The bank tax rises from the dead

By Felix Salmon
February 26, 2014

Back in January 2010, Barack Obama — flanked by Tim Geithner, Larry Summers, and Peter Orszag — unveiled a new tax on big banks, or a “financial crisis responsibility fee”, as he liked to call it. Of course, this being Washington, the initiative never got off the ground, and was largely forgotten — until now:

The biggest U.S. banks and insurance companies would have to pay a quarterly 3.5 basis-point tax on assets exceeding $500 billion under a plan to be unveiled this week by the top Republican tax writer in Congress.
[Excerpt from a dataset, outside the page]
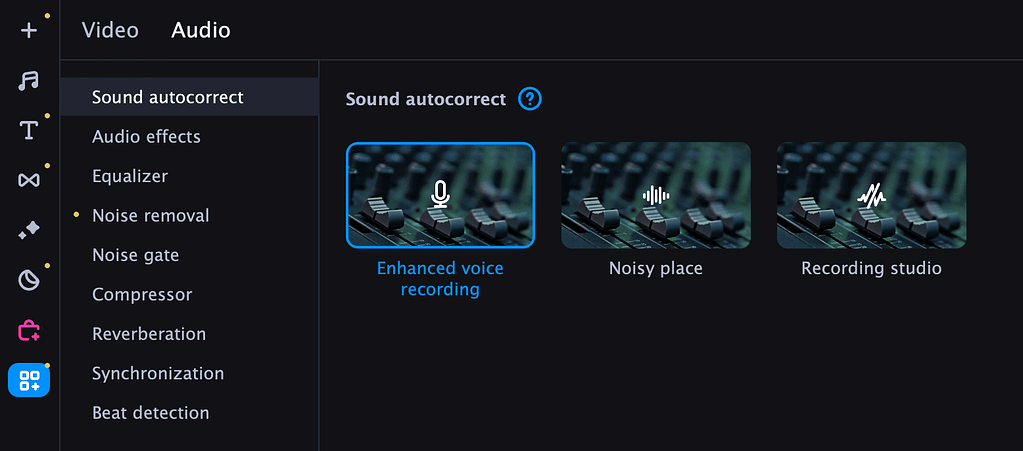
Task: Click the Enhanced voice recording label
Action: coord(440,279)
This doesn’t mean the tax is likely to actually see the light of day, of course — but the fact that it has some kind of Republican support has surely breathed new life into a proposal that most of us thought was long dead. After all, the initial proposal was designed around the idea that the tax would allow the government to be repaid for the cost of the TARP program — a goal which has now pretty much been met.

There are some interesting differences between the Obama tax of 2010 and the Dave Camp plan of 2014. The Obama tax was on liabilities; it specifically excluded deposits (which already have a sort-of tax associated with them, in the form of FDIC insurance); and it would have been levied on all financial institutions with more than $50 billion in assets. It was set at 0.15%, and was designed to raise $90 billion over ten years.
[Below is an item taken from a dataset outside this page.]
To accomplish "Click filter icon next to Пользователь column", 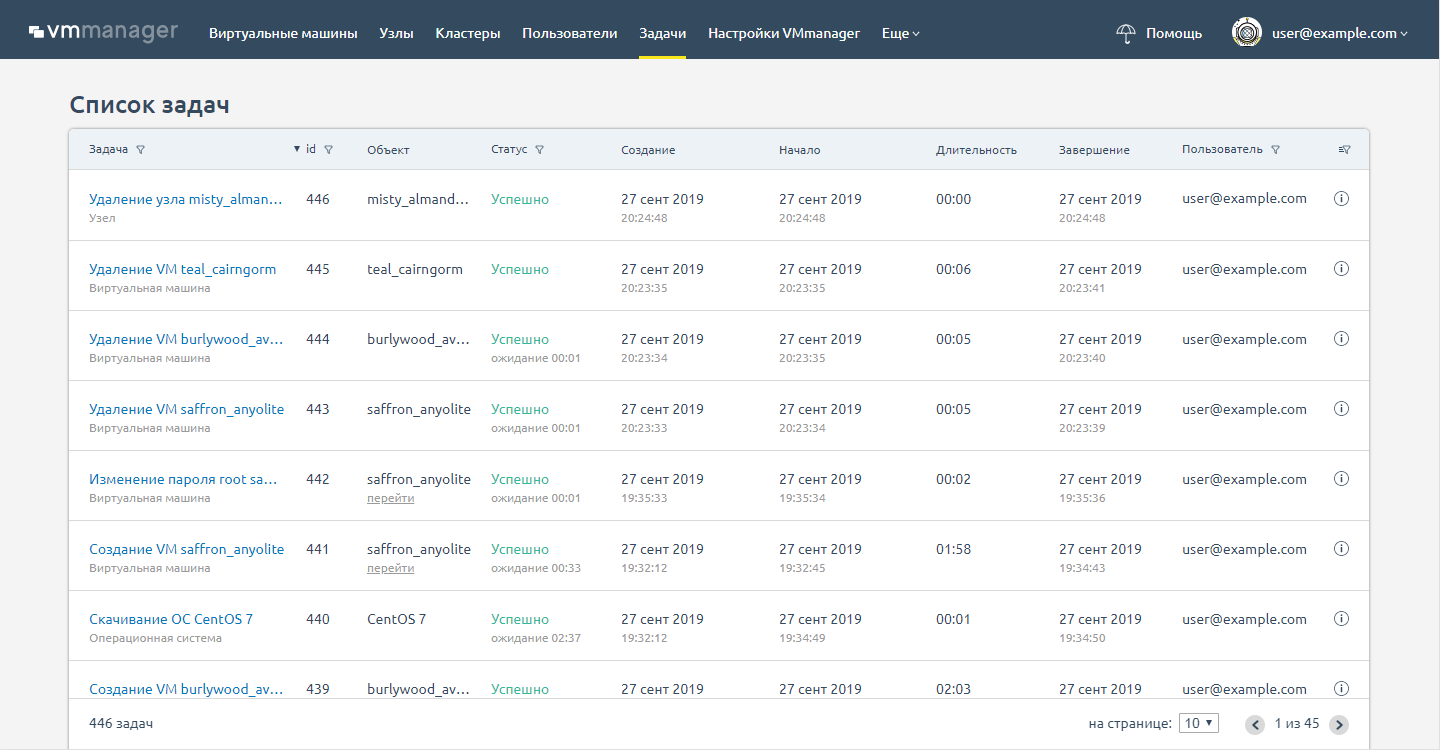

The Camp tax, by contrast, is on assets, which means that deposits sort-of get taxed twice; but that means it can also be set much lower, and the size cap be raised much higher, while still raising the same amount of money. Camp’s tax is a mere 0.035%, and is applied only to assets over half a trillion dollars. It’s designed to raise $86 billion over ten years — although, confusingly, the Bloomberg article also says that “it would raise $27 billion more over a decade than the president’s plan would”.
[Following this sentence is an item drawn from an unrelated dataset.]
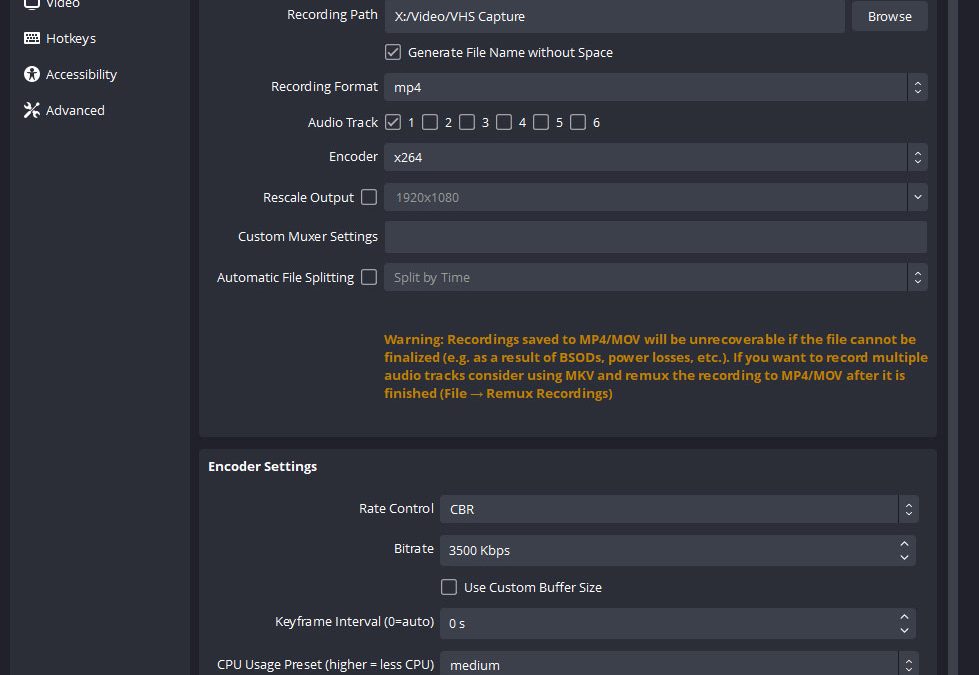Turn on Automatic File Splitting
This screenshot has height=675, width=979.
[369, 277]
I like the simplicity of the Camp plan, although I would have preferred to tax liabilities rather than assets. After all, it’s not size that’s the real problem, it’s leverage, and it’s always good to give banks an incentive to raise more capital and less debt.

I like the way that it’s targeted: just ten US institutions would account for 100% of the revenues from the tax. The list in full: JPMorgan; Bank of America; Citigroup; Wells Fargo; Goldman Sachs; Morgan Stanley; GE Capital; MetLife; AIG; and Prudential. None of them need to be as big as they are, and between them they’re more than capable of coming up with $9 billion a year to help make up for the fact that they each pose a huge systemic risk to the US economy.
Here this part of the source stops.